Dr Kita Ashman among the destroyed greater glider habitat in Tallaganda State Forest

30 Jan 2024

FORESTRY CORP PULLS OUT OF TALLAGANDA … FOR NOW

The fight to save this greater glider stronghold will continue

Wilderness Australia, the World Wide Fund for Nature-Australia and South East Forest Rescue have claimed victory after Forestry Corp quietly pulled out of logging compartments in Tallaganda Sate Forest that were the subject of a Stop Work Order issued by the NSW Environment Protection Authority.

The EPA Stop Work Order on seven compartments was due to expire on Monday 29 January. Without making an announcement, Forestry Corp changed the status of these compartments on its planning portal map to “operations complete”.

This does not impact the EPA’s investigation of Forestry Corp’s activities in Tallaganda which are ongoing and may result in a prosecution.  

“This is a win for the thousands of people who have expressed outrage at the destruction of prime greater glider habitat in Tallaganda. Forestry Corp already has others sections mapped for potential logging. This can’t be allowed to happen. The greater gliders that remain in Tallaganda must be protected. This is the first step to ending logging in Tallaganda entirely and permanently protecting greater glider habitat,” said Dr Kita Ashman, Threatened Species & Climate Adaptation Ecologist, WWF Australia.

“Forestry Corp should give a guarantee that it will permanently cease operations in Tallaganda. Logging one of the last strongholds of the endangered greater glider was an international disgrace. Hollow bearing trees were bulldozed, and greater gliders certainly killed, largely to make paper. This was done by a native forest logging business that runs at a loss and is subsidized by taxpayers,” said Wilderness Australia Operations Manager Andrew Wong.

● Entries shown:

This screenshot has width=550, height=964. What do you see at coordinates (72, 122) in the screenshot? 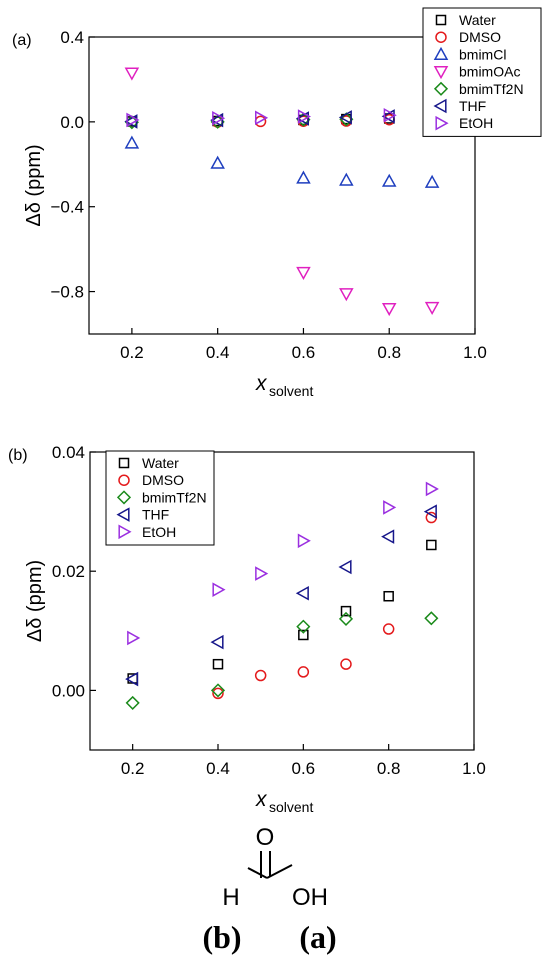
I see `y-tick-label: 0.0` at bounding box center [72, 122].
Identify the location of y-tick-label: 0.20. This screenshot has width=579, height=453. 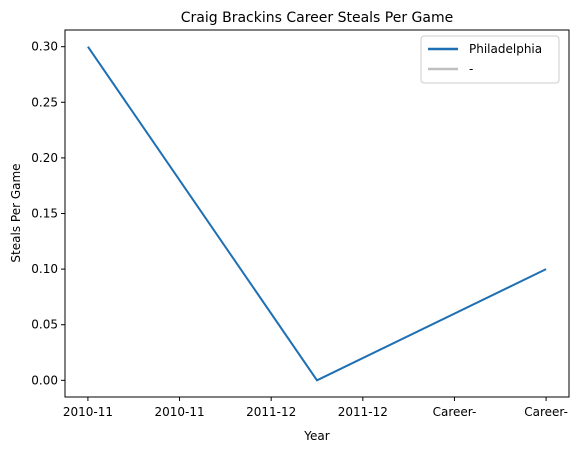
(44, 158).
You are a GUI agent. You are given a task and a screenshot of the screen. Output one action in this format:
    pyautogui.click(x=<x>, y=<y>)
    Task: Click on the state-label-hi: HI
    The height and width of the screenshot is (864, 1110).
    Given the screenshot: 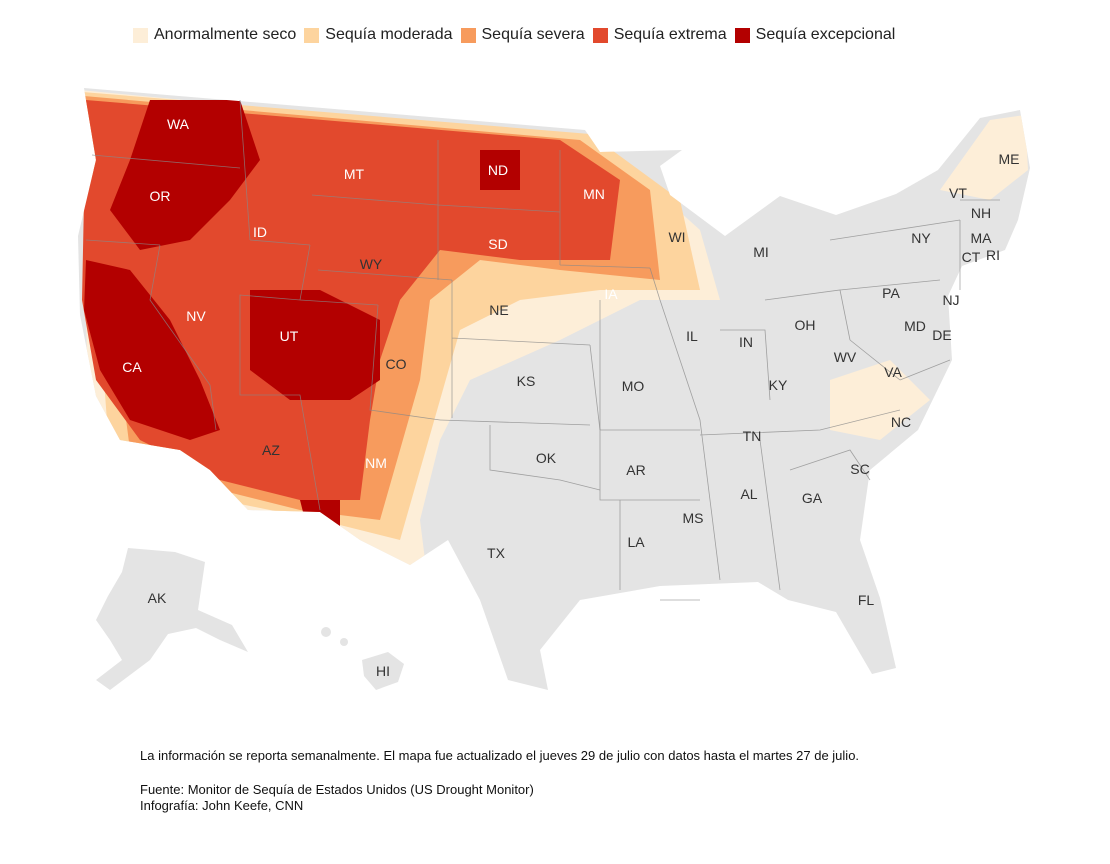 What is the action you would take?
    pyautogui.click(x=383, y=671)
    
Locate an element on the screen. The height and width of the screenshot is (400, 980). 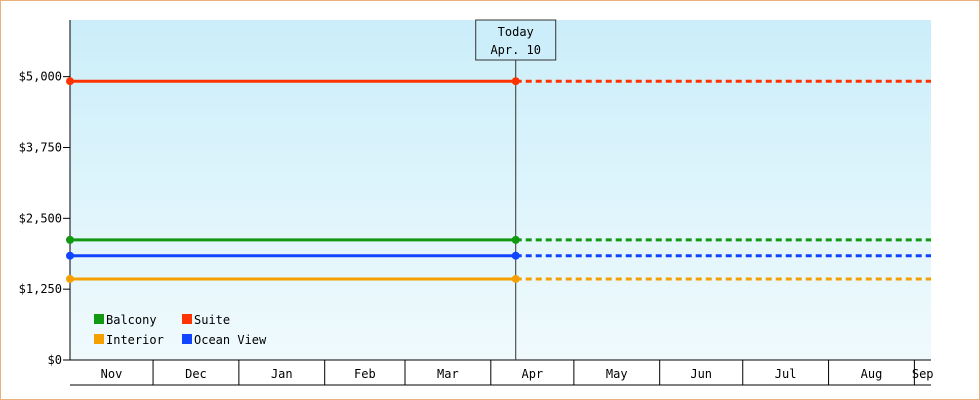
x-tick-label: Nov is located at coordinates (112, 374).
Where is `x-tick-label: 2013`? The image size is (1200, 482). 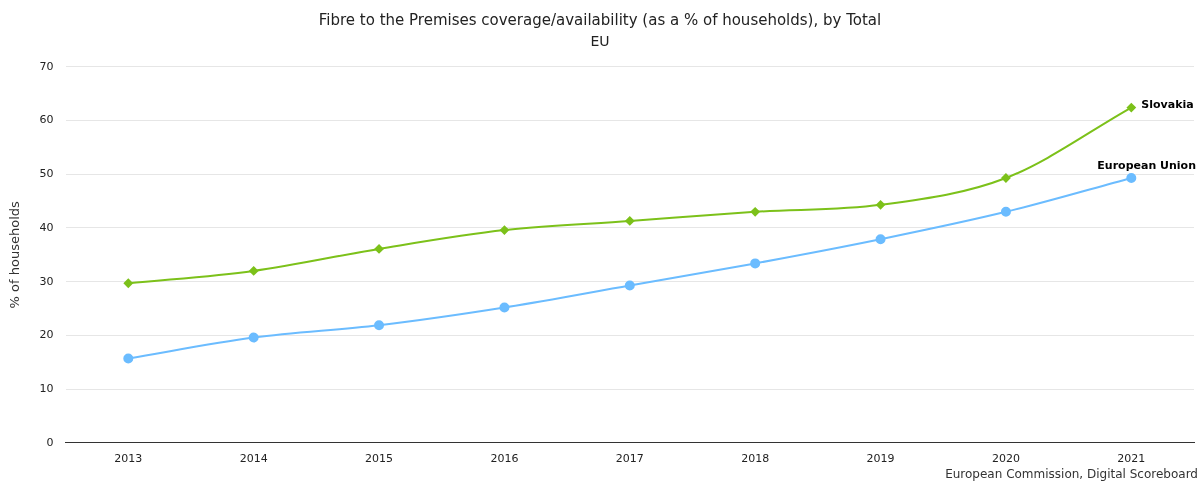 x-tick-label: 2013 is located at coordinates (128, 459).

● Work request 1: Extract everything in the Tallaganda article from "The fight to" down to "in a prosecution.", copying it word for word.
● Work request 2:
Answer these from the Tallaganda article:
(a) On what day was the EPA Stop Work Order due to expire?
(b) What status did Forestry Corp give the compartments on its planning portal map?
(c) What position does Andrew Wong hold?
● Work request 3:
Decide whether each statement agrees with the Tallaganda article. Answer yes or no, and quote the words that settle it.
(a) Forestry Corp publicly announced its withdrawal from the compartments.
(b) The EPA's investigation of Forestry Corp's activities in Tallaganda has ended.
(c) Dr Kita Ashman works for WWF Australia.

● Your response 1:
The fight to save this greater glider stronghold will continue

Wilderness Australia, the World Wide Fund for Nature-Australia and South East Forest Rescue have claimed victory after Forestry Corp quietly pulled out of logging compartments in Tallaganda Sate Forest that were the subject of a Stop Work Order issued by the NSW Environment Protection Authority.

The EPA Stop Work Order on seven compartments was due to expire on Monday 29 January. Without making an announcement, Forestry Corp changed the status of these compartments on its planning portal map to “operations complete”.

This does not impact the EPA’s investigation of Forestry Corp’s activities in Tallaganda which are ongoing and may result in a prosecution.

● Your response 2:
(a) Monday 29 January
(b) "operations complete"
(c) Wilderness Australia Operations Manager

● Your response 3:
(a) No: "Without making an announcement, Forestry Corp changed the status of these compartments on its planning portal map to “operations complete”."
(b) No: "This does not impact the EPA’s investigation of Forestry Corp’s activities in Tallaganda which are ongoing and may result in a prosecution."
(c) Yes: "Threatened Species & Climate Adaptation Ecologist, WWF Australia"